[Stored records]
☆ ☆ ☆

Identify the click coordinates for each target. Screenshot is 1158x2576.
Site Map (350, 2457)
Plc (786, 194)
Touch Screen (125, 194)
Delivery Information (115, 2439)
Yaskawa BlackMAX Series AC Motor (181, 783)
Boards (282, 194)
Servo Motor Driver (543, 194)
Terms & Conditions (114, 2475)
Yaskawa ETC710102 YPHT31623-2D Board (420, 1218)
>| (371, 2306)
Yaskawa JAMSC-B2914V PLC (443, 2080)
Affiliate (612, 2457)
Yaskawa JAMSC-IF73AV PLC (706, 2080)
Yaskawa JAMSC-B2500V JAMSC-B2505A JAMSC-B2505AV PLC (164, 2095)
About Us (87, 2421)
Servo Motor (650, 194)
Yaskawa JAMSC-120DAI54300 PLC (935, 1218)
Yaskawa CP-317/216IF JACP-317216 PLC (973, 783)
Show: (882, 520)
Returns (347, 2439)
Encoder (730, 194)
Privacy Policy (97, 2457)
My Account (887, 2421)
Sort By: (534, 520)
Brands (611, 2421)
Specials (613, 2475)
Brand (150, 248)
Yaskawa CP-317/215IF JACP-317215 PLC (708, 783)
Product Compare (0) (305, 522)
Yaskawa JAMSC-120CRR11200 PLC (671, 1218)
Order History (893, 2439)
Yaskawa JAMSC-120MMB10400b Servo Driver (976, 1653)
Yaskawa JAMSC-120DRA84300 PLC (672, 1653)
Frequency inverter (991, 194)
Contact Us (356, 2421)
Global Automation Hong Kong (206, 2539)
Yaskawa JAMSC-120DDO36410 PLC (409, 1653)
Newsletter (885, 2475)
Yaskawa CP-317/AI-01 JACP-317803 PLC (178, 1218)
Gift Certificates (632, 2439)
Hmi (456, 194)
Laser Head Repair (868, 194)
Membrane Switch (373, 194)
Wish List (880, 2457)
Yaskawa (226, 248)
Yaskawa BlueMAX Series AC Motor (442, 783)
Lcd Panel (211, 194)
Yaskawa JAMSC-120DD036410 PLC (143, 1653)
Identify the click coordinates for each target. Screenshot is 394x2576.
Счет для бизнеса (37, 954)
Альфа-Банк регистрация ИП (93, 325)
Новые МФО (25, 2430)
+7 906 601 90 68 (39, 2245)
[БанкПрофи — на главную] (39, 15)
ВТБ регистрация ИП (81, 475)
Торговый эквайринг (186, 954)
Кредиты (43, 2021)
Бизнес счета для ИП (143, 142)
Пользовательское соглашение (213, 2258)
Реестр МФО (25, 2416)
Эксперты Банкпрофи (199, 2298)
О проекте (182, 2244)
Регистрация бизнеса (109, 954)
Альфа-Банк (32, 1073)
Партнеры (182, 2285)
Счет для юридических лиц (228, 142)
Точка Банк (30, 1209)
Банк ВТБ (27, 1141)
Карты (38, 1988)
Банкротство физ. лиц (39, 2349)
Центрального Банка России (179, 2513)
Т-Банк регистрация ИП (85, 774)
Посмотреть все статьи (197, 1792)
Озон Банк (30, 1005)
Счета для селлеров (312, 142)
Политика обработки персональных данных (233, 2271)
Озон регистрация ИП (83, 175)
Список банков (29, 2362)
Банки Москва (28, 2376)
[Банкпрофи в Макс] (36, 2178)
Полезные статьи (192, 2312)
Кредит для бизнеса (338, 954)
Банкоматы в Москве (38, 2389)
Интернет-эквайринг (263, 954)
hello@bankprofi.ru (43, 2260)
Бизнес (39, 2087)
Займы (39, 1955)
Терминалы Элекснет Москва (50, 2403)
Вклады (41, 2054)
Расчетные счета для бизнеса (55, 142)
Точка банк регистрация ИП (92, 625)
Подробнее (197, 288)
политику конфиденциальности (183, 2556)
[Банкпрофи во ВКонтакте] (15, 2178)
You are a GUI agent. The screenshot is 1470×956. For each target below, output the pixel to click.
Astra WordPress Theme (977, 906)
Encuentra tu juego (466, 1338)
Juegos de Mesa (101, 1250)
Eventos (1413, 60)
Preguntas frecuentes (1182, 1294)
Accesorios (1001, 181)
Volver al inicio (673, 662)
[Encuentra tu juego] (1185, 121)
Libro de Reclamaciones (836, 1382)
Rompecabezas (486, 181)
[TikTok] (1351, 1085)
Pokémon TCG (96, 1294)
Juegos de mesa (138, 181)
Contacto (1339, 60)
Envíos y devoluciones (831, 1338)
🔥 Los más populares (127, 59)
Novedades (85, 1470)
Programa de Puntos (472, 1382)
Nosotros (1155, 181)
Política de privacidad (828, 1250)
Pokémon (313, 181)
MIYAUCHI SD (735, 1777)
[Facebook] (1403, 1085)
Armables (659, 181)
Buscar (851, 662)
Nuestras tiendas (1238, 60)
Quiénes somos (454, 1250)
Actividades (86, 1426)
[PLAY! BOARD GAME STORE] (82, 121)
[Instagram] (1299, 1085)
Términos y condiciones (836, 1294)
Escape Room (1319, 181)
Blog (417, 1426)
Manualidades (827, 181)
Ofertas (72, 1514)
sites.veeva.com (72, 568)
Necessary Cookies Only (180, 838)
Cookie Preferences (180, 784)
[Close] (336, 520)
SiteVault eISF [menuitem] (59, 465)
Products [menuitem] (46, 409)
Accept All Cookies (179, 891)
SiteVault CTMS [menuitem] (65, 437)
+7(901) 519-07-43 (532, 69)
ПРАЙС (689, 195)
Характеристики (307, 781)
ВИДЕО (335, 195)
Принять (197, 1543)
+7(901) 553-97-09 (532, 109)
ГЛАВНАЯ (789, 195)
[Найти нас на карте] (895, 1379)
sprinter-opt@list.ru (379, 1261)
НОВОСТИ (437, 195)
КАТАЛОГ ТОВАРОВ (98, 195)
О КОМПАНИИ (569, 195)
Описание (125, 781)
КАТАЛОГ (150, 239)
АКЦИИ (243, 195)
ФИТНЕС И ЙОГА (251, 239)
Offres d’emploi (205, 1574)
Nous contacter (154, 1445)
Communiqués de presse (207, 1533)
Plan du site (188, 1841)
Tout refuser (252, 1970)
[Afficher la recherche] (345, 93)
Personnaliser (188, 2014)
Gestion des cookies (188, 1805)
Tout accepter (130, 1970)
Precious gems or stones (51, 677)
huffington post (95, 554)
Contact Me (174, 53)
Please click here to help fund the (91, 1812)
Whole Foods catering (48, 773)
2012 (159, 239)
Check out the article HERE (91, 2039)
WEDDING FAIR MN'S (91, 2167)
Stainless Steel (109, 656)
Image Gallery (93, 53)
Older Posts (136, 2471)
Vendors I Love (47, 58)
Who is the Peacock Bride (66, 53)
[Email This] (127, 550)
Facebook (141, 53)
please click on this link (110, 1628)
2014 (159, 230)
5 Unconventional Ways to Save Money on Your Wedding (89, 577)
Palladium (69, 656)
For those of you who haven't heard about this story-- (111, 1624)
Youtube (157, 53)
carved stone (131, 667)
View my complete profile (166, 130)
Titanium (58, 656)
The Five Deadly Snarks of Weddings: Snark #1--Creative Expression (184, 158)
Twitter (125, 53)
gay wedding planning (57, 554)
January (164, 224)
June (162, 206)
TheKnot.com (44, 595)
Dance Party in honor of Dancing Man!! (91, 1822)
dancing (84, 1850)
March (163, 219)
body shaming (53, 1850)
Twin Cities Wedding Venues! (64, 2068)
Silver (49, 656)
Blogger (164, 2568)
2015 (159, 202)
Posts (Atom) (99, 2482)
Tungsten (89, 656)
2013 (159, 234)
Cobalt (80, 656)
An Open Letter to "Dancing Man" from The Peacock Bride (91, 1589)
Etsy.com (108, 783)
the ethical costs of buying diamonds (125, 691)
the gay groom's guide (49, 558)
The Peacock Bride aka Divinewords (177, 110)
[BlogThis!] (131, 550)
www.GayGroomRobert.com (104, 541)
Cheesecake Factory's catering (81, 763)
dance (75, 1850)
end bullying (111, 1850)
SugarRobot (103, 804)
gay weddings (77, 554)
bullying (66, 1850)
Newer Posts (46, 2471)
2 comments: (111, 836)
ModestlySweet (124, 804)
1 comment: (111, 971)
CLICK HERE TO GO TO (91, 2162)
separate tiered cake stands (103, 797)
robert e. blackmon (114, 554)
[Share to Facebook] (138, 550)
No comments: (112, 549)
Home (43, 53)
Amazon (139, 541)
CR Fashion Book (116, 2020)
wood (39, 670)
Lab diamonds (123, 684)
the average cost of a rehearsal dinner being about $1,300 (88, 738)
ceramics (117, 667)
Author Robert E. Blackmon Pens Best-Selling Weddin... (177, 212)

☆ ☆ ☆

**Task to complete**
Give back precisely the lines above that start at the line containing "2014 (159, 230)" and end at the line containing "robert e. blackmon (114, 554)", inclusive. No other lines belong in the output.

**Written solution**
2014 (159, 230)
5 Unconventional Ways to Save Money on Your Wedding (89, 577)
Palladium (69, 656)
For those of you who haven't heard about this story-- (111, 1624)
Youtube (157, 53)
carved stone (131, 667)
View my complete profile (166, 130)
Titanium (58, 656)
The Five Deadly Snarks of Weddings: Snark #1--Creative Expression (184, 158)
Twitter (125, 53)
gay wedding planning (57, 554)
January (164, 224)
June (162, 206)
TheKnot.com (44, 595)
Dance Party in honor of Dancing Man!! (91, 1822)
dancing (84, 1850)
March (163, 219)
body shaming (53, 1850)
Twin Cities Wedding Venues! (64, 2068)
Silver (49, 656)
Blogger (164, 2568)
2015 (159, 202)
Posts (Atom) (99, 2482)
Tungsten (89, 656)
2013 (159, 234)
Cobalt (80, 656)
An Open Letter to "Dancing Man" from The Peacock Bride (91, 1589)
Etsy.com (108, 783)
the ethical costs of buying diamonds (125, 691)
the gay groom's guide (49, 558)
The Peacock Bride aka Divinewords (177, 110)
[BlogThis!] (131, 550)
www.GayGroomRobert.com (104, 541)
Cheesecake Factory's catering (81, 763)
dance (75, 1850)
end bullying (111, 1850)
SugarRobot (103, 804)
gay weddings (77, 554)
bullying (66, 1850)
Newer Posts (46, 2471)
2 comments: (111, 836)
ModestlySweet (124, 804)
1 comment: (111, 971)
CLICK HERE TO GO TO (91, 2162)
separate tiered cake stands (103, 797)
robert e. blackmon (114, 554)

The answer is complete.